Embulk File Output Plugin: Handle and Upload really large files to AWS S3 using multipart upload. This plugin is an extension of classic s3 output plugin. [https://github.com/llibra/embulk-output-s3]
- Angelos Alexopoulos [email protected]
- Plugin type: output
- Load all or nothing: no
- Resume supported: no
- Cleanup supported: yes
embulk gem install embulk-output-larges3
- path_prefix: prefix of target keys (string, required)
- file_ext: suffix of target keys (string, required)
- sequence_format: format for sequence part of target keys (string, default: '.%03d.%02d')
- bucket: S3 bucket name (string, required)
- endpoint: S3 endpoint login user name (string, optional)

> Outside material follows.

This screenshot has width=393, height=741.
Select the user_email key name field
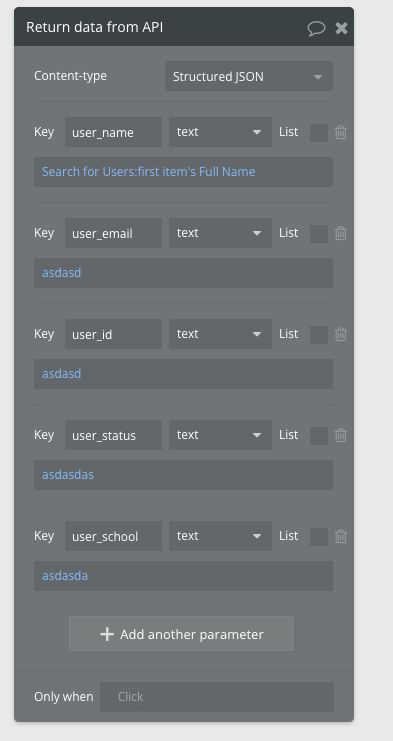(113, 233)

- access_key_id: AWS access key id. This parameter is required when your agent is not running on EC2 instance with an IAM Role. (string, defualt: null)
- secret_access_key: AWS secret key. This parameter is required when your agent is not running on EC2 instance with an IAM Role. (string, defualt: null)
- tmp_path: temporary file directory. If null, it is associated with the default FileSystem. (string, default: null)
- tmp_path_prefix: prefix of temporary files (string, default: 'embulk-output-s3-')
- canned_acl: canned access control list for created objects (enum, default: null)
- proxy_host: proxy host to use when accessing AWS S3 via proxy. (string, default: null )
- proxy_port: proxy port to use when accessing AWS S3 via proxy. (string, default: null )
- part_size: Size in Bytes of each part for multipart upload to S3, defaults to 50 MB (int, default: 52428800 )
you can choose one of the below list.
- AuthenticatedRead
- AwsExecRead
- BucketOwnerFullControl
- BucketOwnerRead
- LogDeliveryWrite
- Private
- PublicRead
- PublicReadWrite
out:
type: larges3
path_prefix: logs/out
file_ext: .csv
bucket: my-s3-bucket
endpoint: s3-us-west-1.amazonaws.com
access_key_id: ABCXYZ123ABCXYZ123
secret_access_key: AbCxYz123aBcXyZ123
formatter:
type: csv
$ ./gradlew gem